After a long time, I had to continue again with some old code, that stillyslalom already posted here, and because is a different question, I created a new post.
So, in the end of the post we have the code to compute eigenvectors, given the eigenvalues:

``````using LinearAlgebra, GenericLinearAlgebra
import LinearAlgebra.eigen

function eigen(A::Array{T,2}) where T <: Union{BigFloat,Complex{BigFloat}}
ni, nj = size(A)
Λ = eigvals(A)
if norm(imag(Λ)) < eps(BigFloat)
Λ = real(Λ)
end

V = rand(eltype(Λ), nj, nj)
bkp = similar(V, nj)
for j = 1:nj
Δ = BigFloat(Inf)
bk = view(V,:,j)
f = qr(A - Λ[j]*I)
i = 0
while Δ > eps(BigFloat) && i < 10
bkp .= f\bk
ck = norm(bkp)
bkp ./= ck
Δ = norm(bkp - bk)
bk .= bkp
i += 1
end
end
return Λ, V
end
``````

The eigenvector part seems to be a matrix multiplication operation. Then, for fun, I was debugging the code in hope to implement a GPU version of it.
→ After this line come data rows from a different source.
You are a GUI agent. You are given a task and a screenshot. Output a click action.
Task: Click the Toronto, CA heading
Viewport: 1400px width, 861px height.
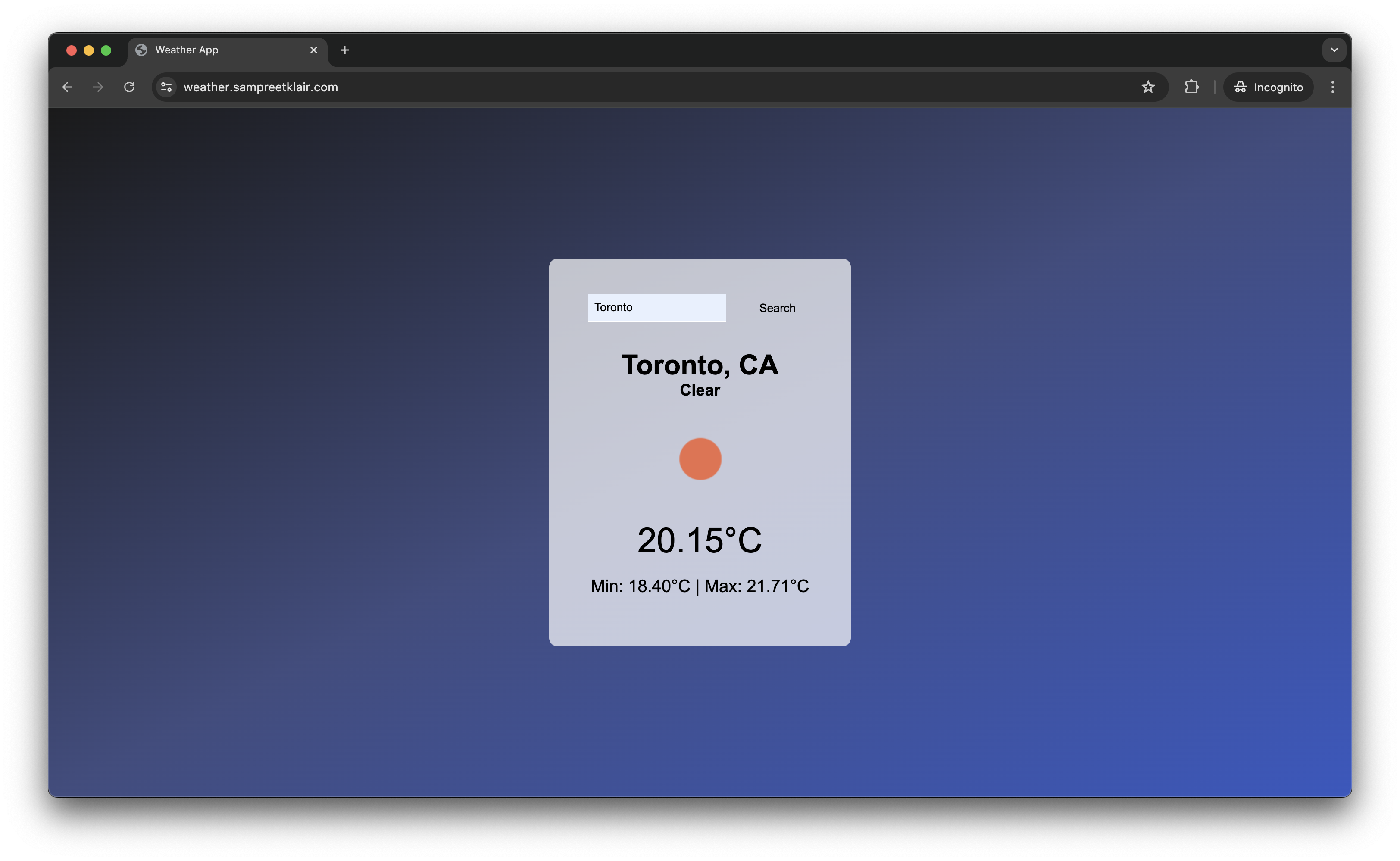[x=700, y=365]
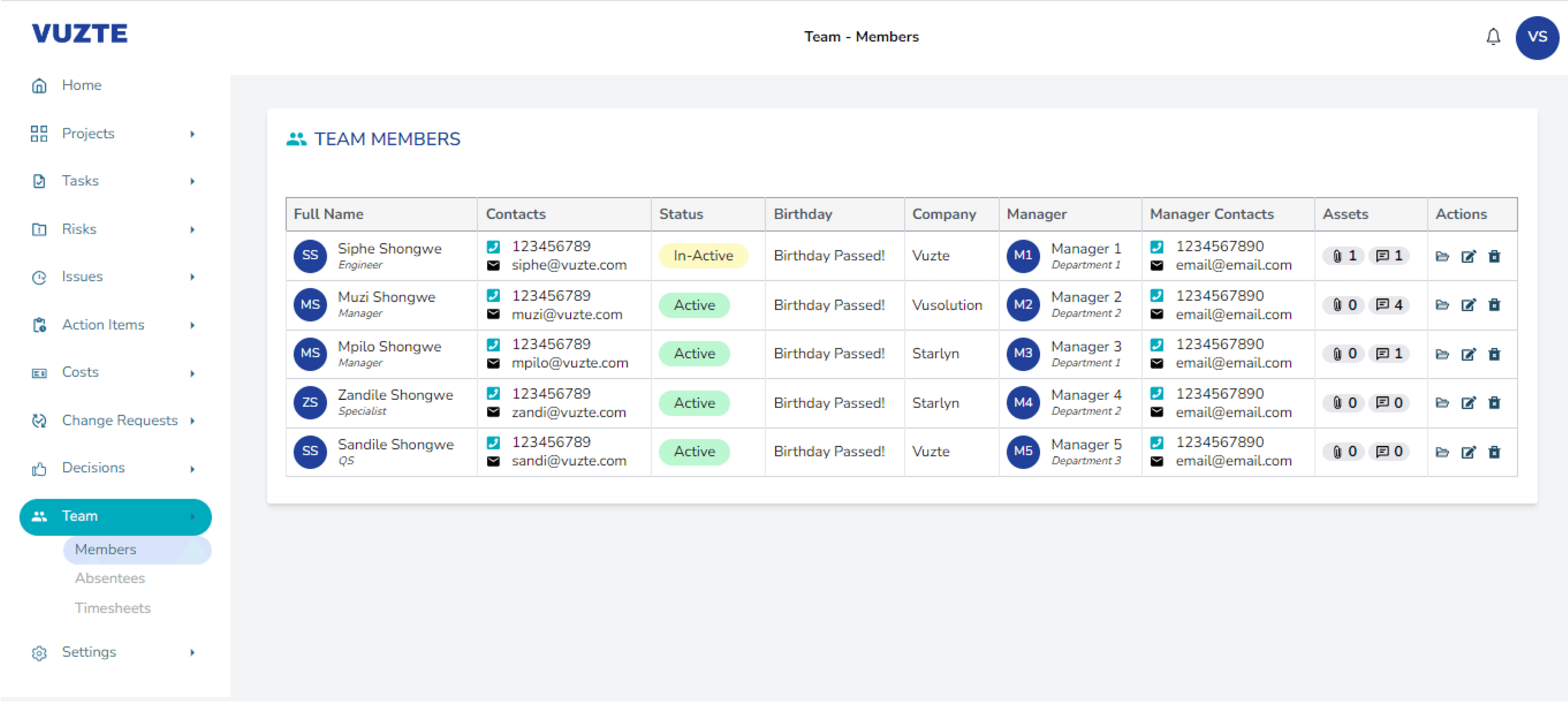This screenshot has height=702, width=1568.
Task: Click attachments badge for Siphe Shongwe
Action: 1344,256
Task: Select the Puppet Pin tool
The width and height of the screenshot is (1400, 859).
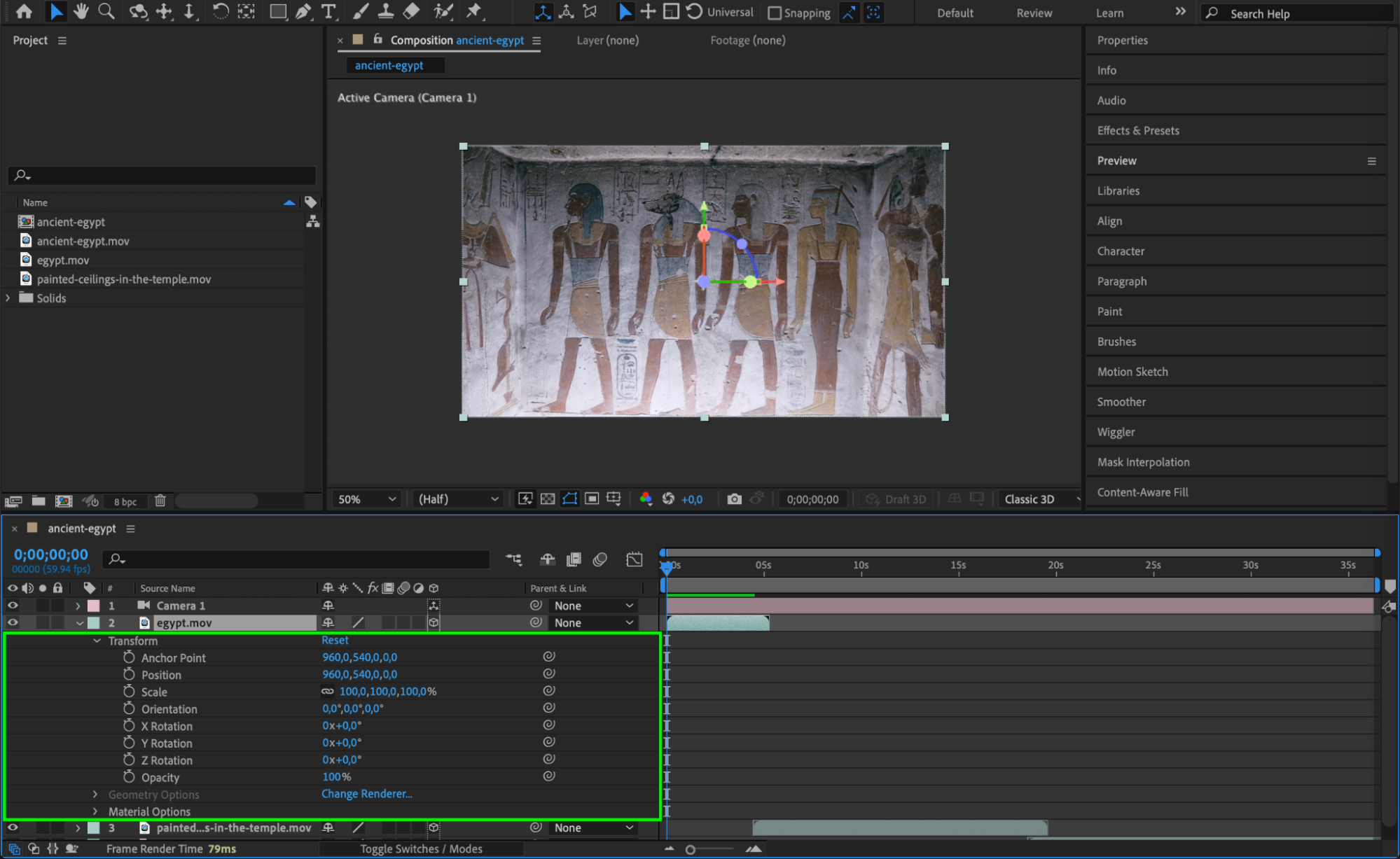Action: tap(474, 11)
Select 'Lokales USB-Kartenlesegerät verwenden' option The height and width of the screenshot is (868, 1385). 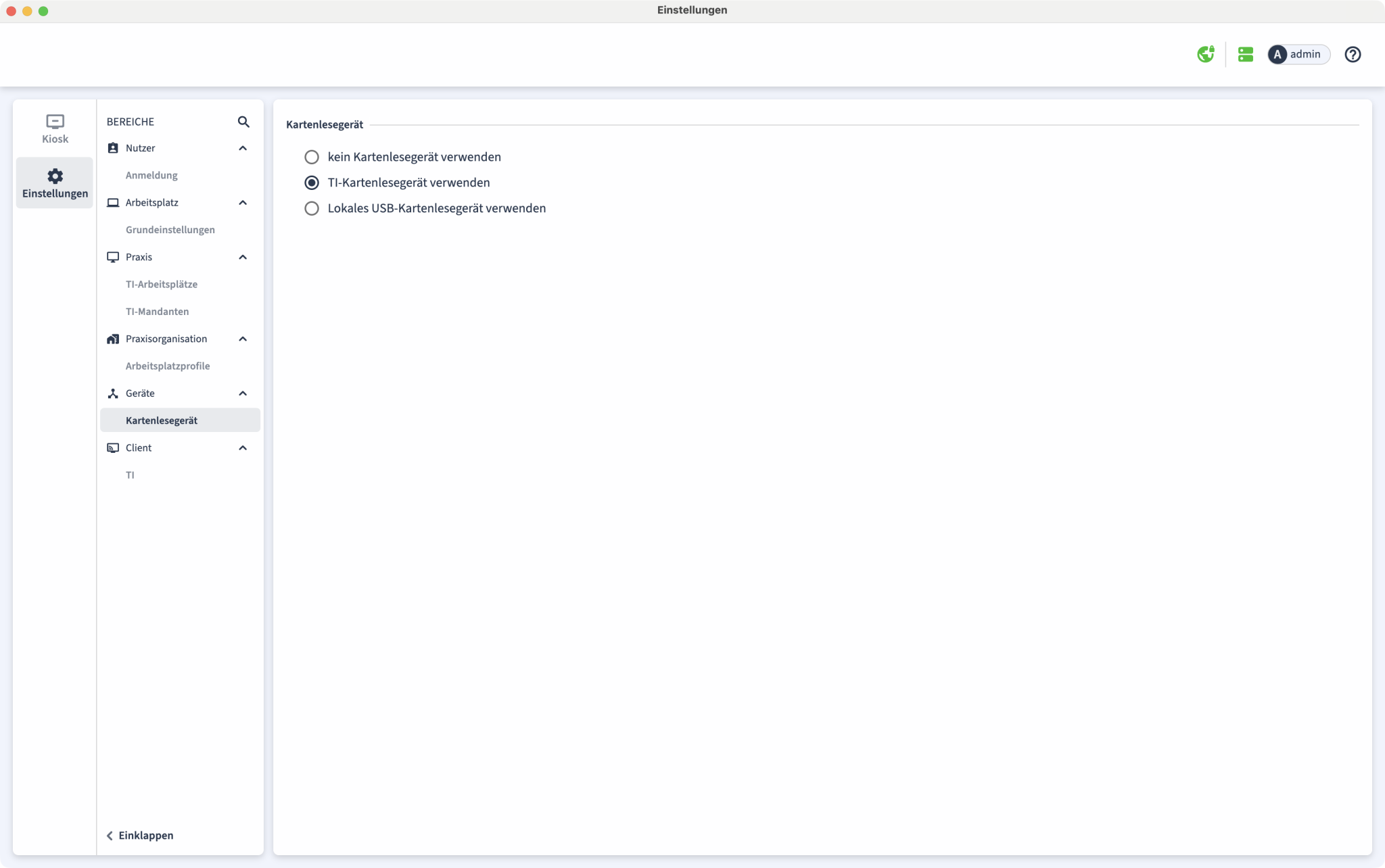[311, 208]

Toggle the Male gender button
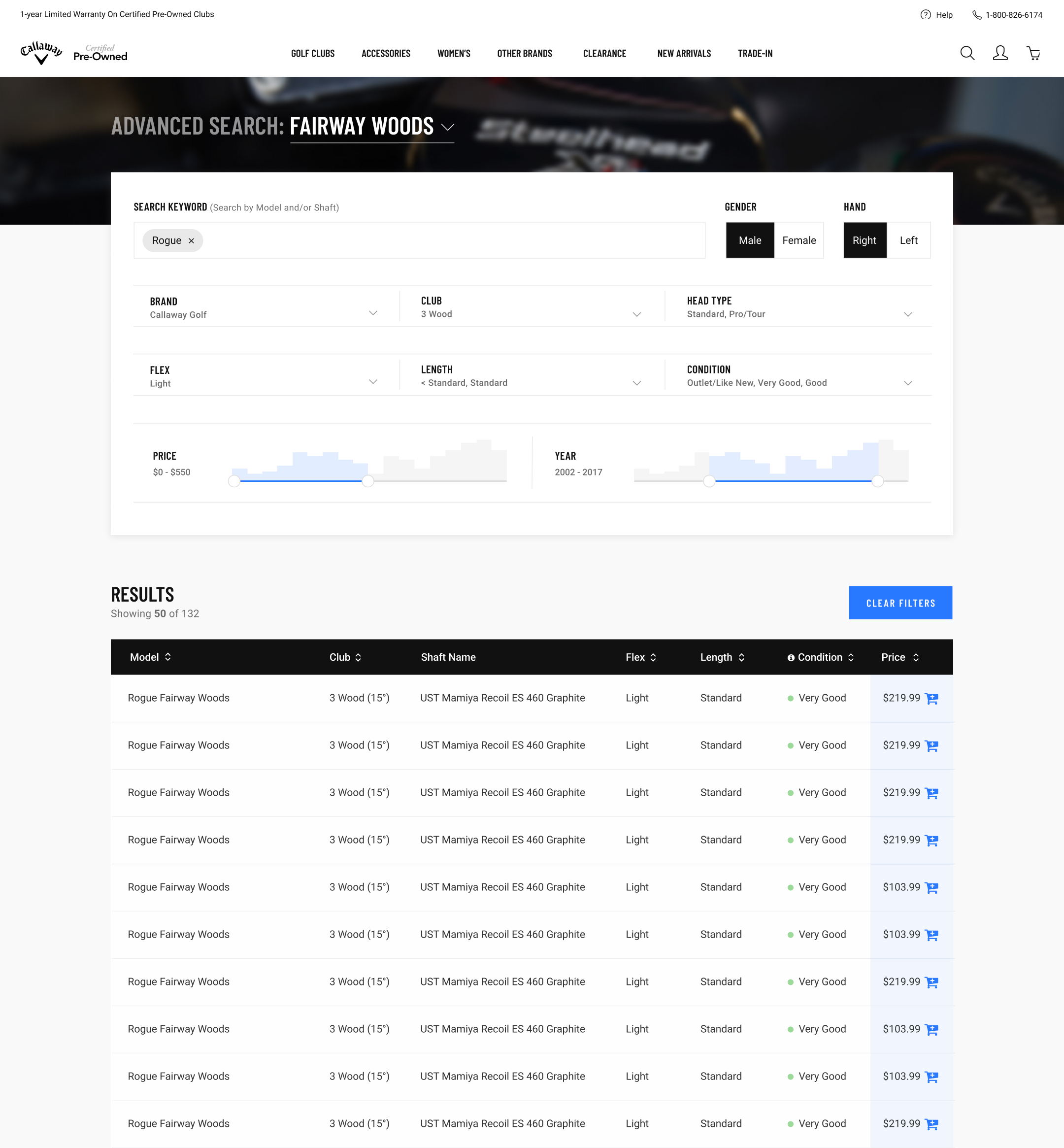pos(750,240)
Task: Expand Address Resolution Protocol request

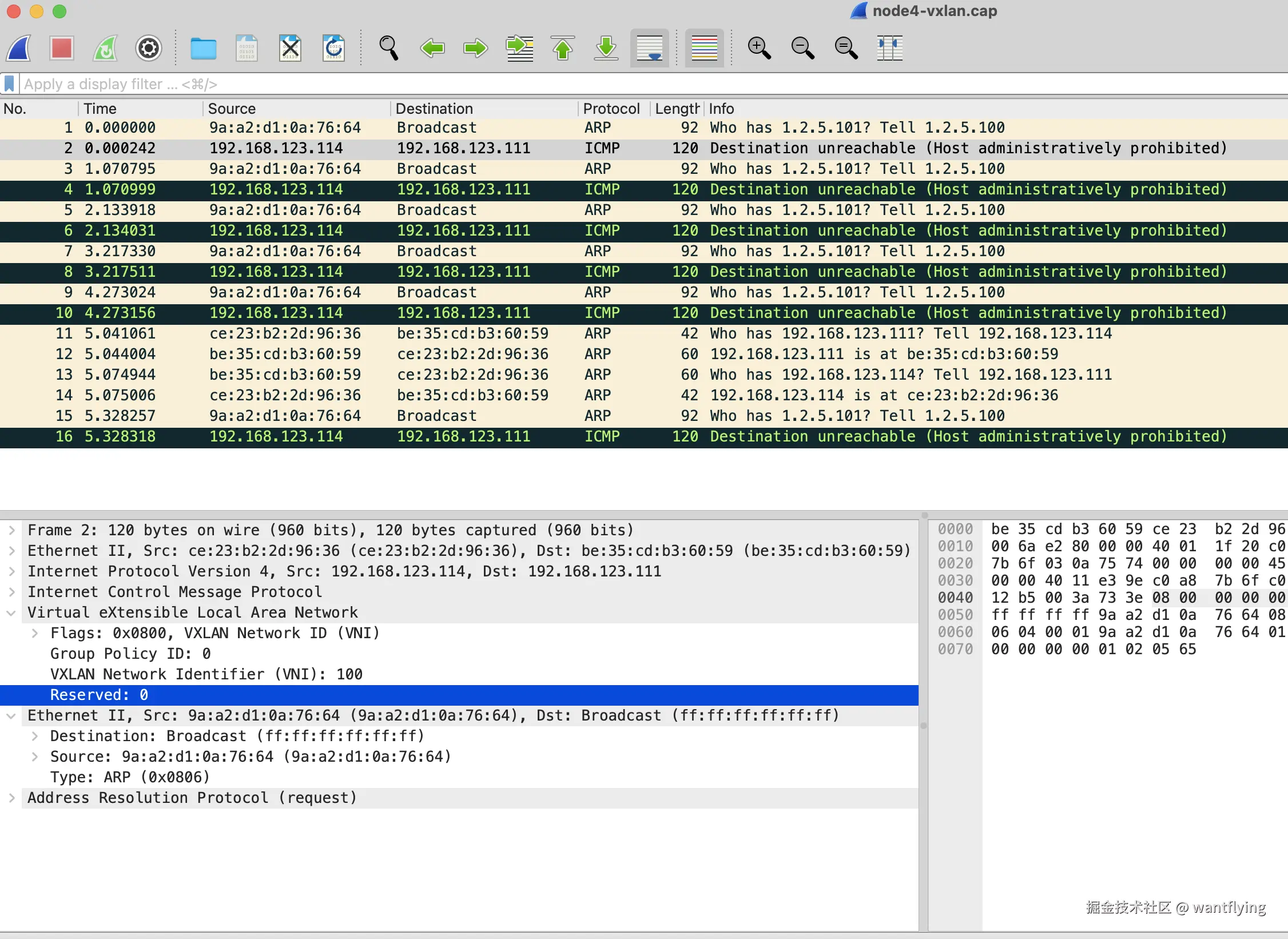Action: pyautogui.click(x=11, y=798)
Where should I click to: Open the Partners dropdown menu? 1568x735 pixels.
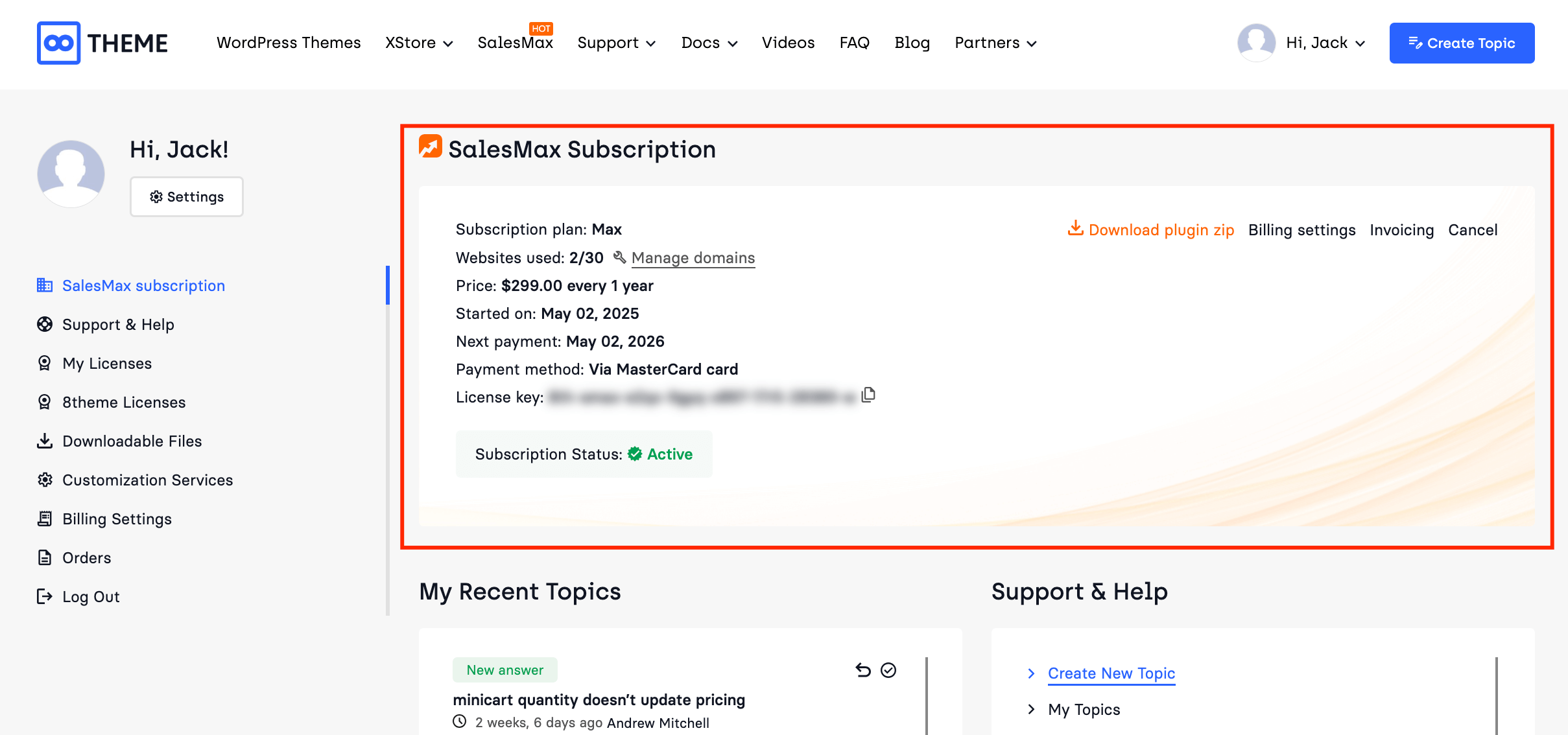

My struggle is with the line `bkp .= f\bk`.

A minimal example with Float64 type:

``````using LinearAlgebra
A = rand(4,4)
f = qr(A)
b = rand(4)
C = f\b
``````

`f` has type of `LinearAlgebra.QRCompactWY{Float64,Array{Float64,2}}`, and stores matrices `Q` and `R`.

My questions is: can I convert the division operation into standard matrix multiplication between `Q`,`R` and `b`?
(I don’t mind about high tunned algorithm, the GPU will do muliplication operations faster anyway)

Extra information for reference:

• In the end. Looking at the internals of `qr.jl` file, the division operation becomes a Lapack call `LAPACK.gemqrt!('L','T',A.factors,A.T,B)`.

• A simplest code that I would like to have in GPU is:

``````using ArrayFire
Agpu = AFArray(A)
fgpu = qr(Agpu)
bgpu = AFArray(b)
cgpu = fgpu\bgpu
``````

If I run this code, I got a message telling me that `adjoint` is not defined to `AFArray` type. So, I defined it as:
`ArrayFire.adjoint(A::AFArray) = A'`

but I got a StackOverFlow message